MSA Manual revision 3 Attribute Data - Signal Detection Formula

[TommyT - 2003]

Rev. 3, p. 134:
"d" is an estimate of the width of region II areas and, thus, an estimate of the GRR=5.15xSDgrr"
d= 0.0237915
How do they make the jump to %GRR = 24% ?
(10/29/02 Errata changes it to 29%, I know, but I still can't figure the math here.)
GRR math experts available ?
Thankful Tommy.

 

[TommyT - 2003]

Statistics - the answer

I got a very quick response on this by using the AIAG website.
Submitted question:
Rev. 3, p. 134:
"d" is an estimate of the width of region II areas and, thus, an estimate of the GRR=5.15xSDgrr" d= 0.0237915
How do they make the jump to %GRR = 24% ?
(10/29/02 Errata changes it to 29%, I know, but I still can't figure the math here.)

Answer:
The d=0.0237915 is the 5.15 * std dev(GRR). To determine the %GRR we need (1) to determine the std dev (GRR) and the process/target std dev. Since the process variation exceeds the tolerance we use the estimated std dev based on the tolerance = 6 * std dev. The tolerance range is .095 (this was not given in the
example). Putting the pieces together yields a GRR percent of 29% = (100%)*std dev (grr)/std dev (target std dev) = (100%)*(0.0237915/5.15)/(.095/6).

This worked out exactly.

 

[Atul Khandekar]

TommyT,

Thanks a lot for that explanation.

I arrived at this figure in the following way:
Example says that the gage had a GRR of 25% of tolerance (p.126). If you actually calculate the mean of the tolerance range (from the given values), it comes out to 0.0956635. However what confused me was the figure 28 on p. 126 and the fact that the manual states that the process has Pp=Ppk=0.5: together this would make the tolerance=0.1

The manual further states (p.134) that "the goodness of this estimate depends on the sample size and how close the sample represents the process. The larger the sample, the better the estimate." I interprete this to mean that if you have a larger sample size, the calculated tolerance range would approximate to 0.1

Is this correct?

Rgds,

- Atul

 

[TommyT - 2003]

Yes, I think you are correct.
However, I am not very used to these statistical methods. The MSA r.3 seems to be loaded with new interpretations that are different than what I am used to. It's much more complex.

 

[kinwaiw]

Re: MSAr3 Attrib.-Signal Detection Formula

I have a question, MSA ver3, p134,
do you know how to calculate dLSL & dUSL, although it shows
dLSL=0.470832-0.446697=0.024135
dUSL=0.566152-0.542704=0.023448
why subtract 0.446697 from 0.470832 in dLSL?
and why subtract 0.542704 from 0.566152 in dUSL?

Thanks

 

[Marc]

How to calculate dLSL & dUSL

Can anyone help on post 5 - How to calculate dLSL & dUSL?

 

[Atul Khandekar]

Re: How to calculate dLSL & dUSL

From the table on Page 134, these are the limits of the 'Zone of ambiguity' at LSL and USL.

 

[Gagandeep S. Datta]

Atul,

How do we calculate the zone of ambiguity?

If LSL =.45, USL=.55, GRR% = 25% is there a formula to calculate zone of ambiguity?

 

[Rameshwar25]

dear all
pl go my previous post. it will help
http://elsmar.com/Forums/showthread.php?t=46613

regards
rameshwar

 

[Atul Khandekar]

Gagandeep, parts need to be ordered by their Reference Value. Then parts that are clearly bad or out of spec on both sides are all called "Bad" (Code -) by all appraisers, parts that are clearly good are called "Good" by all appraisers (Code +). Some ambiguity may exist for borderline parts (Code x) near USL as well as near LSL.

Please see Rameshwar's Excel file above that explains the calculations beautifully.
Thanks, Rameshwar!

* Information shown *
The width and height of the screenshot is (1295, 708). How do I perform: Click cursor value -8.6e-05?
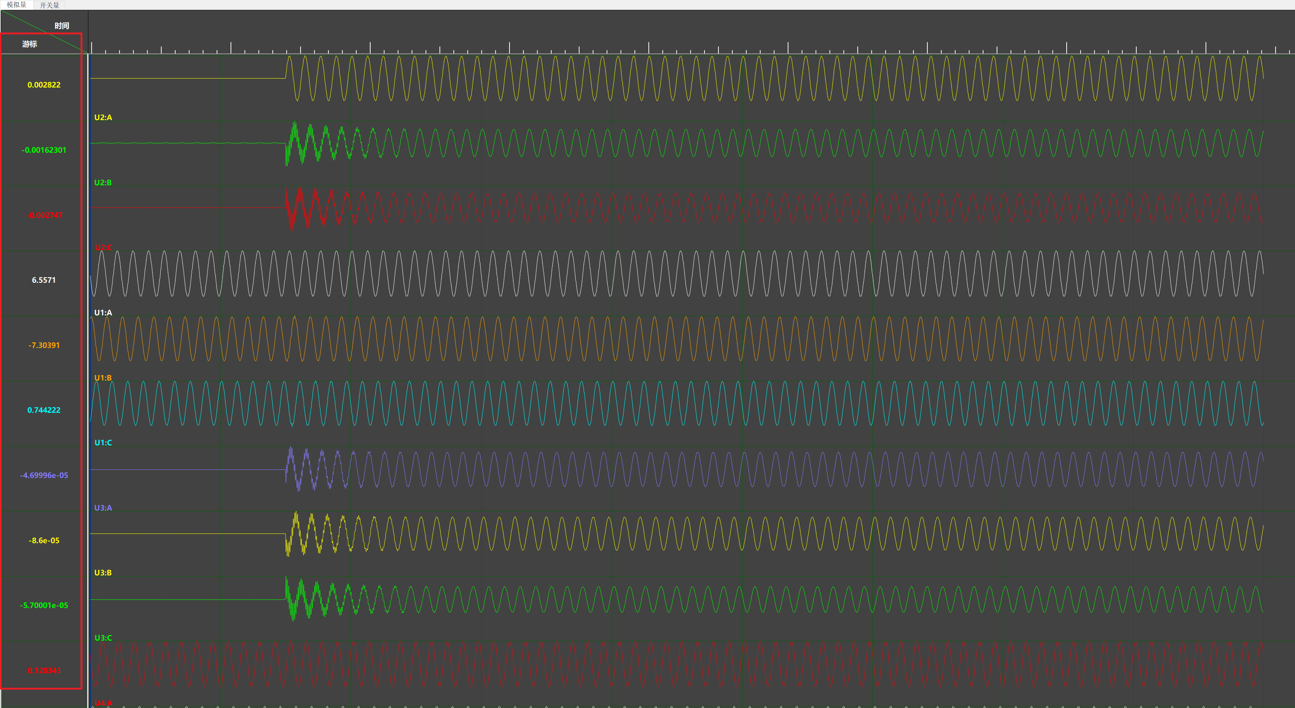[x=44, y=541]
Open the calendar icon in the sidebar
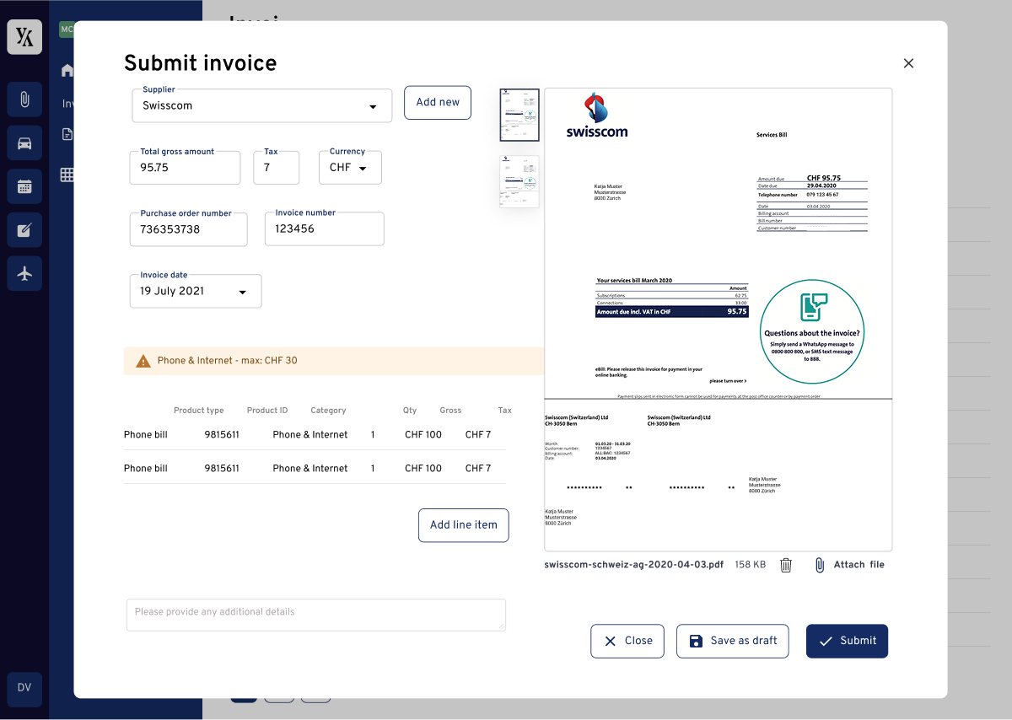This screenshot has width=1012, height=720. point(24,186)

* Request 1 *
In the MSA thread, what tolerance range does the AIAG answer use to reach the 29% figure?
* Request 2 *
Echo the passage of the MSA thread starting at "[Rameshwar25]" and ending at "as near LSL.".
None of the material is needed here.

* Exercise output 1 *
The tolerance range is .095.

* Exercise output 2 *
[Rameshwar25]

dear all
pl go my previous post. it will help
http://elsmar.com/Forums/showthread.php?t=46613

regards
rameshwar

 

[Atul Khandekar]

Gagandeep, parts need to be ordered by their Reference Value. Then parts that are clearly bad or out of spec on both sides are all called "Bad" (Code -) by all appraisers, parts that are clearly good are called "Good" by all appraisers (Code +). Some ambiguity may exist for borderline parts (Code x) near USL as well as near LSL.